Trans. Nonferrous Met. Soc. China 30(2020) 2879-2890

Effect of Sr modification on microstructure and thermal conductivity of hypoeutectic Al-Si alloys

Jun-qi GAN, Yu-jian HUANG , Cheng WEN, Jun DU

School of Materials Science and Engineering, South China University of Technology, Guangzhou 510640, China

Received 23 January 2020; accepted 4 September 2020

Key words: hypoeutectic Al-Si alloy; Sr modification; eutectic Si morphology; thermal conductivity; Al/Si interface

1 Introduction

Nowadays, some novel industries of 5G communication and new energy vehicles are being rapidly developed. The heat dissipation performance of materials that are applied in the sealed cavity housing of radio remote unit (RRU) of 5G communication base station and the battery pack cooling module of the new energy vehicle has received wide attention in the above mentioned emerging industries. The die-casting process of Al alloys is the most common technology to manufacture these components. Therefore, the research on die-casting Al alloys with high thermal conductivity has an important engineering significance and application value [1,2].

Al-Si alloys are the most commonly used die-casting Al alloys. However, the electrical conductivity of Al alloys would decrease with the addition of Si [3]. The reduction percentage of electrical conductivity of Al for Si in the state of solid solution was 11.6 times that of Si in the state of non-solid solution [4]. The equilibrium solid solubility of Si in Al matrix is only 0.05 wt.% at room temperature. Hence, the amount of Si in the state of non-solid solution is more than that of Si in the state of solid solution when the Si content is far more than 0.05 wt.% in Al alloys. As a result, the effect of Si in the state of non-solid solution on the electrical conductivity is also significantly important in most commercial Al-Si alloys. According to Weizmann-Frantz law [5,6], the electrical conductivity of alloys is normally proportional to the thermal conductivity. Therefore, the effect of Si on the electrical conductivity of Al alloys will be as same as that on the thermal conductivity of Al alloys.

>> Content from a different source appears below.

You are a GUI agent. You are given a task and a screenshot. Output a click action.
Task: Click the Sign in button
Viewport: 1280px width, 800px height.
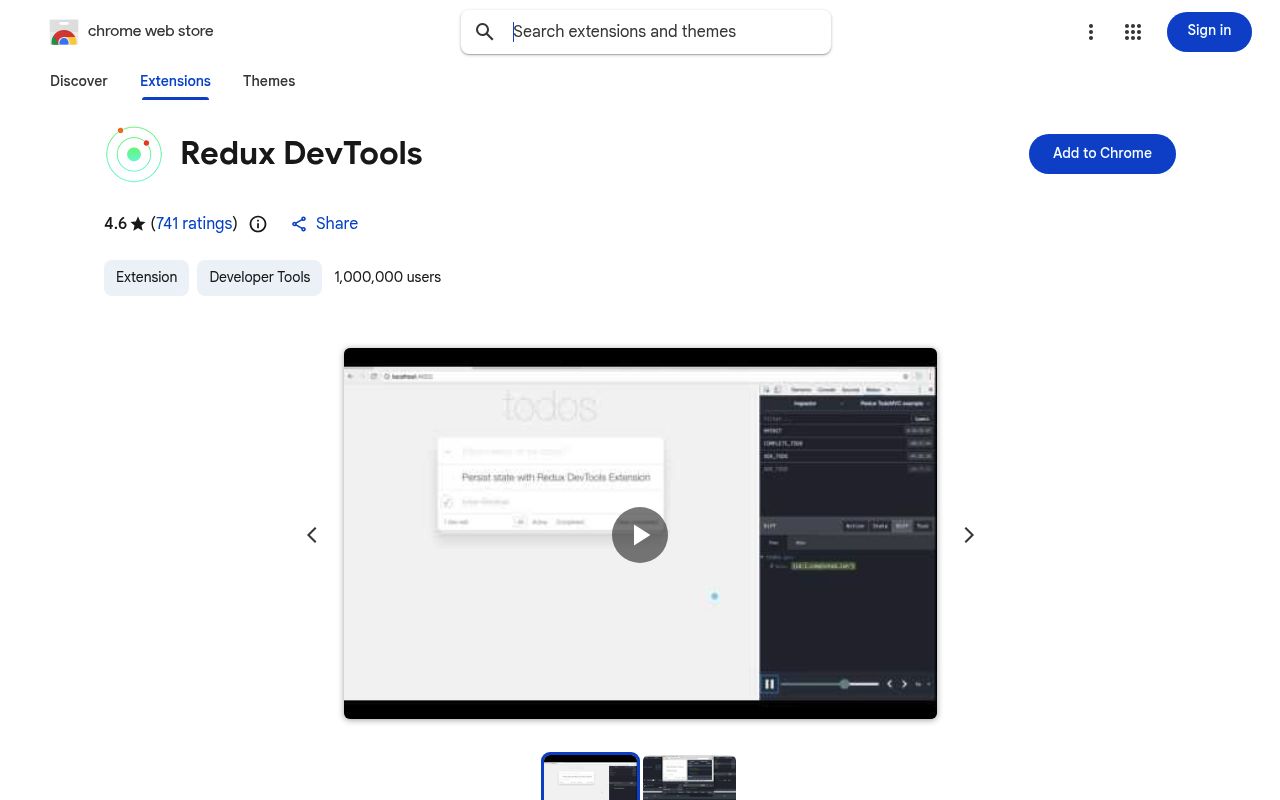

In hypoeutectic Al-Si alloys, most of non- solid solution Si exists in the form of eutectic Si phases. In order to improve the strengthening effect of eutectic Si phases, researchers have studied many modified processes [7-9]. At present, the Sr modification process is widely used to treat the Al-Si alloys because Sr can efficiently transform the eutectic Si phases from coarse flaky structure to fine fiber structure, and improve the mechanical properties of Al-Si alloys [10-12]. In addition, some researchers have also found that Sr modification process can also improve the thermal conductivity of hypoeutectic Al-Si alloys, and believed that the transformation of eutectic Si morphology is the main reason for the improvement of thermal conductivity [13,14]. However, the mechanism of eutectic Si morphology affecting thermal conductivity has not been studied in depth.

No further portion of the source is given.